#### Tarefas do exercício
[a] Segundo a ficha de leitura, por que motivo o autor não avançou mais no relato da história durante a conversa?
[b] Indique todos os campos da ficha de leitura que surgem entre "Ficha de leitura" e "Resumo".
[c] Transcreva da ficha de leitura a parte que começa pelas palavras com "Data de leitura: 01-07-2024" e termina em "até ao momento.".

#### Texto apresentado
# # # #
Data de leitura: 01-07-2024 a 04-07-2024
Ficha de leitura
Título: PHOMBE Um trágico 9 de Janeiro em Chitima
Autor: Juvenal Bucuane
Editora: Editorial Fundza ©
Coleção/ Edição: –
Ano de publicação: 2023
Género literário: Novela
Número de páginas: 115
Resumo: Juvenal Bucuane é um autor consagrado de Moçambique, cuja obra tenho vindo a acompanhar com bastante interesse. Tem mais de vinte obras editadas até ao momento.
PHOMBE é uma bebida tradicional feita à base da fermentação do milho, que imagino semelhante à kissangua de Angola (em maior ou menor grau de fermentação). Tive o privilégio de ter uma conversa com o autor antes de ler o livro, que incidiu, desde logo, sobre a maneira como se pronuncia corretamente phombe. Entretanto o autor foi-me contando também um pouco da história, que relata um acontecimento ocorrido em 2015. A dada altura tive de lhe pedir para não avançar mais na narrativa (ou terá sido ele a tomar essa precaução?) de forma a não quebrar o sigilo nem o interesse. Um leitor voraz, como suponho que seja o seu caso também, gosta de tomar conhecimento dos factos por via da leitura, embora não desdenhe uma boa conversa e seja, naturalmente, um bom ouvinte.
# # # #
[Dados guardados]

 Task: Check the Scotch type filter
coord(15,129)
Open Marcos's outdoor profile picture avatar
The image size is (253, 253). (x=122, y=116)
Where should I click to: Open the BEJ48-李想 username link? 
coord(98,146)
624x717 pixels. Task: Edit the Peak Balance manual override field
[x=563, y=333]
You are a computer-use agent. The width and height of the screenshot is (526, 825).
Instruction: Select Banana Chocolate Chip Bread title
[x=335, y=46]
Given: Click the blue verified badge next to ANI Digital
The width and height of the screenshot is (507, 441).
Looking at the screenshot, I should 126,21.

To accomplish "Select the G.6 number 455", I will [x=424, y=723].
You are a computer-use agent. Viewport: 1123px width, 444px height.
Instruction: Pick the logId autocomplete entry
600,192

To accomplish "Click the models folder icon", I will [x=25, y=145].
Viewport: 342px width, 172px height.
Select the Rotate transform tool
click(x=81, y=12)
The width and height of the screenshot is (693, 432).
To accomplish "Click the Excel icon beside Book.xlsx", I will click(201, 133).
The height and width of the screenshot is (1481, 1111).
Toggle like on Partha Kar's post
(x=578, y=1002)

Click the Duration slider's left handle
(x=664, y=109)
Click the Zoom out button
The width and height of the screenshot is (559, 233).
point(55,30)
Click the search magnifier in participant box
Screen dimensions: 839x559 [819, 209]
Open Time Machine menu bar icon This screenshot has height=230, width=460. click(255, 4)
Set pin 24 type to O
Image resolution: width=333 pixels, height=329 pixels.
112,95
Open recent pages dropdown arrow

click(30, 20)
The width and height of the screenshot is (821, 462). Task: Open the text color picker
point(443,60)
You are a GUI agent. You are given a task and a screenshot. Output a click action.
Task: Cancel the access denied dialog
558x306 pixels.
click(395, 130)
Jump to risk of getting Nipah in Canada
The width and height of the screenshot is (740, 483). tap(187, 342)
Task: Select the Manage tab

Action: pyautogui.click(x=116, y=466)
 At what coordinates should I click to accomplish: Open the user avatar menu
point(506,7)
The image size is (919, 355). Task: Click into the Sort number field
# # # #
#### Respostas
[a] Para não quebrar o sigilo nem o interesse da leitura. O leitor teve de lhe pedir que não avançasse mais na narrativa, embora admita que talvez tenha sido o próprio autor a tomar essa precaução.

[b] Título, Autor, Editora, Coleção/ Edição, Ano de publicação, Género literário, Número de páginas

[c]
Data de leitura: 01-07-2024 a 04-07-2024
Ficha de leitura
Título: PHOMBE Um trágico 9 de Janeiro em Chitima
Autor: Juvenal Bucuane
Editora: Editorial Fundza ©
Coleção/ Edição: –
Ano de publicação: 2023
Género literário: Novela
Número de páginas: 115
Resumo: Juvenal Bucuane é um autor consagrado de Moçambique, cuja obra tenho vindo a acompanhar com bastante interesse. Tem mais de vinte obras editadas até ao momento.